Furlough rules have been completely upended in recent months, with Rishi Sunak launching the coronavirus job retention scheme to keep the economy afloat. The scheme itself was extended but it will come to a definitive close in October.
Many individuals and organisations have voiced worry over the scheme ending, as employers across the UK may let staff go as they struggle with costs.
However, in an effort to limit this outcome, the chancellor announced yesterday that employers could get bonuses if they keep furloughed staff on.
As Mr Sunak confirmed yesterday in parliament: “So the furlough will wind down, flexibly and gradually, supporting businesses and people through to October.
“But while we can’t protect every job, one of the most important things we can do to prevent unemployment… is to get as many people as possible from furlough back to their jobs.
Unfortunately, Katie Maquire, a partner at national law firm Devonshires, predicts that the end of the furlough scheme would actually create an environment where salary reductions become socially acceptable.
As she explained: “We have already seen some employers implement permanent pay cuts because of the gloomy economic outlook. Whilst the Coronavirus Job Retention Scheme – the Furlough Scheme – is in place, it is acting as a financial crutch for many businesses to help keep them going.
“During lockdown, without the Furlough Scheme, many employers would have had to make employees redundant. The Scheme has therefore done what the government said it would and has kept employees and workers employed during the pandemic.
“However, with the Furlough Scheme ending on October 31 2020, if the UK enters a recession as currently predicted, many employers are going to have to make some very tough decisions and more permanent pay cuts are likely across many sectors.

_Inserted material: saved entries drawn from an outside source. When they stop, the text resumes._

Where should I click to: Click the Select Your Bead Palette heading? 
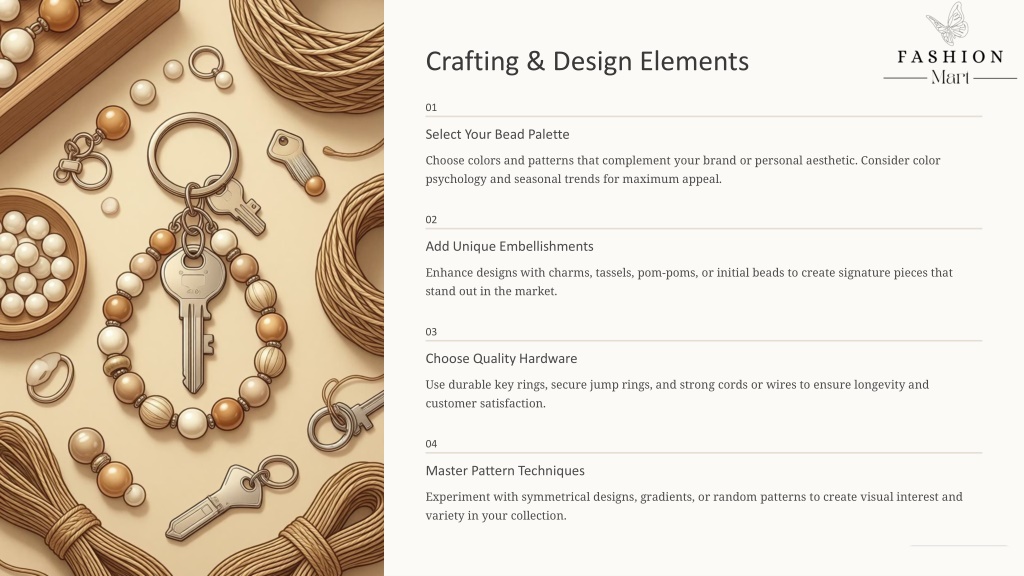coord(497,134)
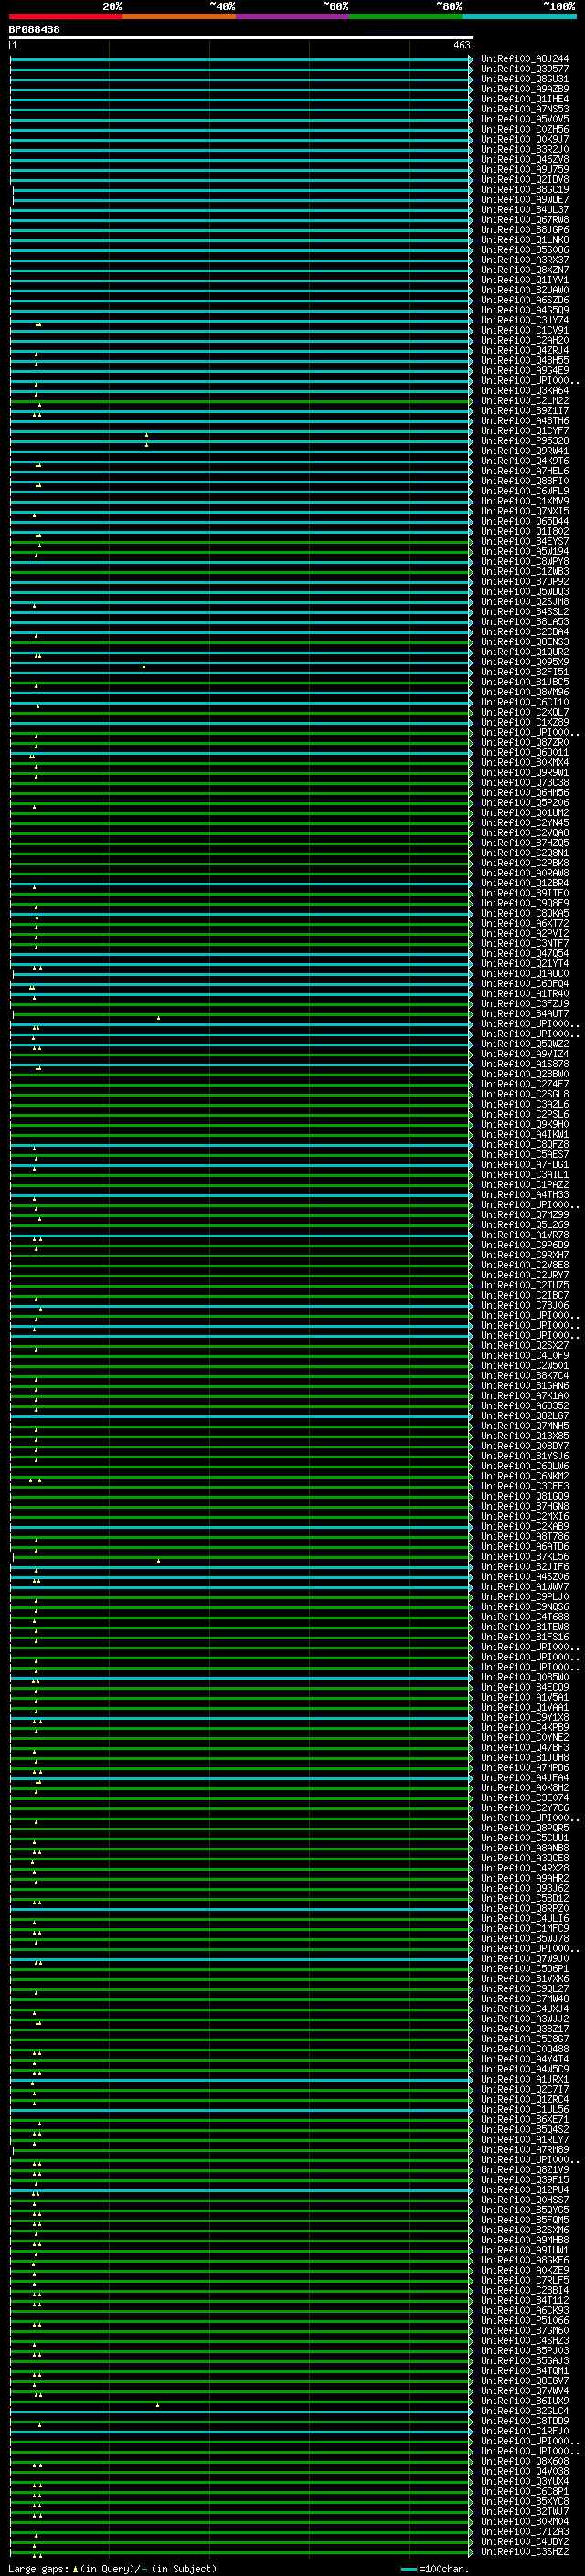
Task: Click yellow triangle in Large gaps legend
Action: click(75, 2569)
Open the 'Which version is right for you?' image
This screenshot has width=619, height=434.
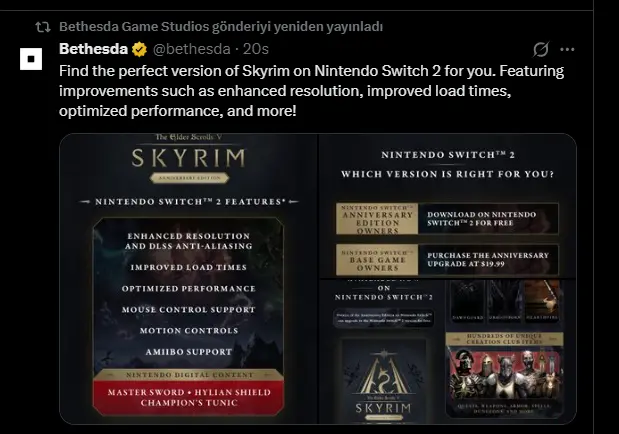click(x=448, y=206)
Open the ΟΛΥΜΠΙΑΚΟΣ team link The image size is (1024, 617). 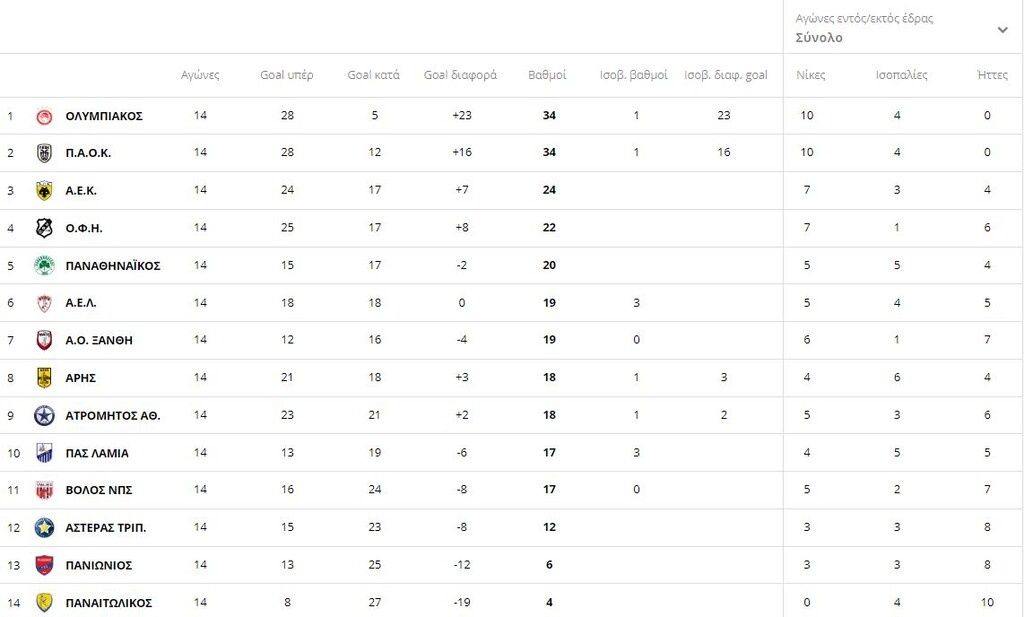104,116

Katie went on to urge employers to consult with their employees before making any decisions and ask them for consent before reducing salaries.
She commended UK businesses for their ability to show pragmatism in the current environment and this frame of mind should be held onto as we return to a relative normality.
Should workers find themselves coming back to a lowered income however, they may be able to still rely on the state for support.
Under current rules, Universal Credit can be claimed by most people who have found themselves out of work or face low incomes.
If claimants are eligible, they will be provided with an income that will be based on their specific circumstances.